November 14, 2014

Richard Muller on God's Universal and Special Love in Early Reformed Thought

The second kind of divine love [in distinction from the love of God ad intra] that Musculus identifies is the love of the creator for all his creatures, resting on his creation of all things as good in the beginning. It would be impossible, Musculus notes, given the nature of God, for God to "make evil things and love them after they were made" or to "make good things and not love them when they were made." Nor could it be that God loved his creation in the beginning and subsequently ceased to love it--for God's love is immutable. Nor, again, is God's love hindered by the subjection of the created order to corruption after the fall, for the creation not only remains God's work despite this corruption, but also it was God's own "most wise and unsearchable purpose" that has subjected the entire creation to this bondage and vanity, as the apostle Paul teaches in Romans 8, or indeed as is written in the Wisdom of Solomon, "thou lovest all things that are, and hatest none of the things which thou hast made."475

Third, above his love for all creation, God loves humanity in general. This love, Musculus notes, ought to be a source of wonder on our part: we would not be surprised if Scripture were to tell us that God loves his angels, inasmuch as they have a heavenly nature and purity and have been chosen as God's "special ministers." Yet Scripture speaks instead of the surpassing love of God for human beings, made in the image of God and accorded a special dignity "above all other creatures." God has not, moreover, forsaken us after the Fall but continues to care for us with his special providence. Beyond this, God so loves human beings that in the incarnation "God was made man, to the end that man should be advanced into the fellowship of God's nature." There could be no greater indication of the love of God for humanity than this personal union of human nature with the divine nature.

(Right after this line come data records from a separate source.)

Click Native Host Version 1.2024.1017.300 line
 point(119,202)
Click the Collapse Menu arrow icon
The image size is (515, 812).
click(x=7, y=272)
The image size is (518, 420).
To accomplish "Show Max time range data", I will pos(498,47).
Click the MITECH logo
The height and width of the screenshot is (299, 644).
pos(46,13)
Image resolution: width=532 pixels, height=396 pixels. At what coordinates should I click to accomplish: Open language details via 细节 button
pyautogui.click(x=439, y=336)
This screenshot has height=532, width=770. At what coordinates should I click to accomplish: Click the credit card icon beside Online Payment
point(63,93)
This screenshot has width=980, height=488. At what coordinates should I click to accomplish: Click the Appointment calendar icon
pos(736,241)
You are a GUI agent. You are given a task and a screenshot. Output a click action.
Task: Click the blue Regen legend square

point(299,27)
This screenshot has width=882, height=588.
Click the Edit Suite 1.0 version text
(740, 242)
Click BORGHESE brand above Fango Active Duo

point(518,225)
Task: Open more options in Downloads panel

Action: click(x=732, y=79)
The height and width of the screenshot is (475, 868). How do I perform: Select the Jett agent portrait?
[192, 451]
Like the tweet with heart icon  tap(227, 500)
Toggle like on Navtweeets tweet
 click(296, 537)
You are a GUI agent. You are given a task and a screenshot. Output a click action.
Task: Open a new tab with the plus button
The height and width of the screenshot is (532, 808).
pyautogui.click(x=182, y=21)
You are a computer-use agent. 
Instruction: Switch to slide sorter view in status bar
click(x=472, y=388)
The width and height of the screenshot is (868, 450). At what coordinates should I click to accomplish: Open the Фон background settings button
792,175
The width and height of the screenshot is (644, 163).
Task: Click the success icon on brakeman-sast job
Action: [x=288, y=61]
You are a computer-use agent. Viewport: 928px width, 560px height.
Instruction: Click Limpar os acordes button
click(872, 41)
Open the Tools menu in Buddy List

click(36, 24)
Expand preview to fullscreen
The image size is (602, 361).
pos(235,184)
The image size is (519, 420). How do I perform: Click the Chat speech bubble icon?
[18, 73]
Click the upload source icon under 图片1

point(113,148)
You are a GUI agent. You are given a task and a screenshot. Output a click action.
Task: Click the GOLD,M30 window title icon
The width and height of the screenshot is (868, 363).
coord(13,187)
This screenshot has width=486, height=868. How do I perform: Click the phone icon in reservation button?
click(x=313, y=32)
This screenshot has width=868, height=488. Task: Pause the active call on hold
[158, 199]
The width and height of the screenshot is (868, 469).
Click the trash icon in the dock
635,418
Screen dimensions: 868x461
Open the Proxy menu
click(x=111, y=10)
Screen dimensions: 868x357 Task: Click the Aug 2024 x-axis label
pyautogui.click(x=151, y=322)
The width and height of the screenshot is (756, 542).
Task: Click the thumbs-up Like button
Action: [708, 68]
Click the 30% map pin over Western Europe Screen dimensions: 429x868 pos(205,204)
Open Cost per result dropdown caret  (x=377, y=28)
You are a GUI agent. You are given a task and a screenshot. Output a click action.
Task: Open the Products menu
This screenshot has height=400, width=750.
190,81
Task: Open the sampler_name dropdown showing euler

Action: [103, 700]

So, too, the love of God for all humanity is seen in the death of his Son for our redemption. And finally, the general love of God for humanity is manifest in the universal calling of the gospel.476 This divine love for the world and specifically for humanity, Calvin writes, is the "first cause ... and source of our salvation."477

The fourth species of divine love, according to Musculus, is the "special" love of God for those human beings chosen "to the adoption of children, before the foundation of the world," a love not extended to the entire human race, as indicated by the text in Romans, "Jacob have I loved, Esau have I hated." Reflecting definitions from the older scholastic tradition, Musculus indicates that this love "comprehends" all of the other elements of the salvation of the elect, namely, "predestination, calling, the gift of faith and of the Spirit, justification, regeneration, and the renewal of mind and life": all of these things are referred to the goodness and love of God by the apostle in Titus 3:4-8.478 Calvin also identifies the special, saving love of God as a sign of God's utter mercy, apart from all human works, to save some by grace: "this love was founded on the purpose of his will (Eph. 1:5)."479

Fifth, there is in God a love of the good, simply because it is good. This love is directed particularly toward all that is "just, honest, gentle, meek, mild, and merciful" and evidences a love of true goodness in human conduct.480 Musculus enquires how this can be so if we are saved according to God's mercy and not according to our works. The solution to the problem is that "we must consider the love of God toward us in two respects": first, God loves us merely on account of his own goodness. Our salvation has "no cause in us" but arises only out of the goodness of God. By this love we are made good despite our sinful condition. Second, God also loves "good, faithful, and obedient persons: this second form of divine love toward believers, argues Musculus, is in no way hindered or prevented by the former, prior, love, "for he who of his infinite goodness loves us without cause" can love us still more "when we are godly." This divine love of the good in us, Musculus concludes, ought to inspire believers to be "studious in goodness, godliness, and righteousness" and to be thankful toward God for his kindness.481
475. Musculus, Loci communes, XLVIII (Commonplaces, pp. 960–961), citing Wisdom, 11:25.
476. Musculus, Loci communes, XLVIII (Commonplaces, pp. 961–963).
477. Calvin, Commentary on John, 3:16 (CTS John, I, p. 122).
478. Musculus, Loci communes, XLVIII (Commonplaces, p. 963, cols. 1–2).
479. Calvin, Commentary on John, 3:16 (CTS John, I, p. 123).
480. Musculus, Loci communes, XLVIII (Commonplaces, p. 964, col. 1), citing 2 Cor. 9:7.
481. Musculus, Loci communes, XLVIII (Commonplaces, pp. 964–965). Musculus develops the practical implications of his teaching at length (pp. 965–977).
Richard Muller, Post-Reformation Reformed Dogmatics: The Rise and Development of Reformed Orthodoxy, ca. 1520 to ca. 1725 (Grand Rapids: Baker Academic, 2003), 3:563–564.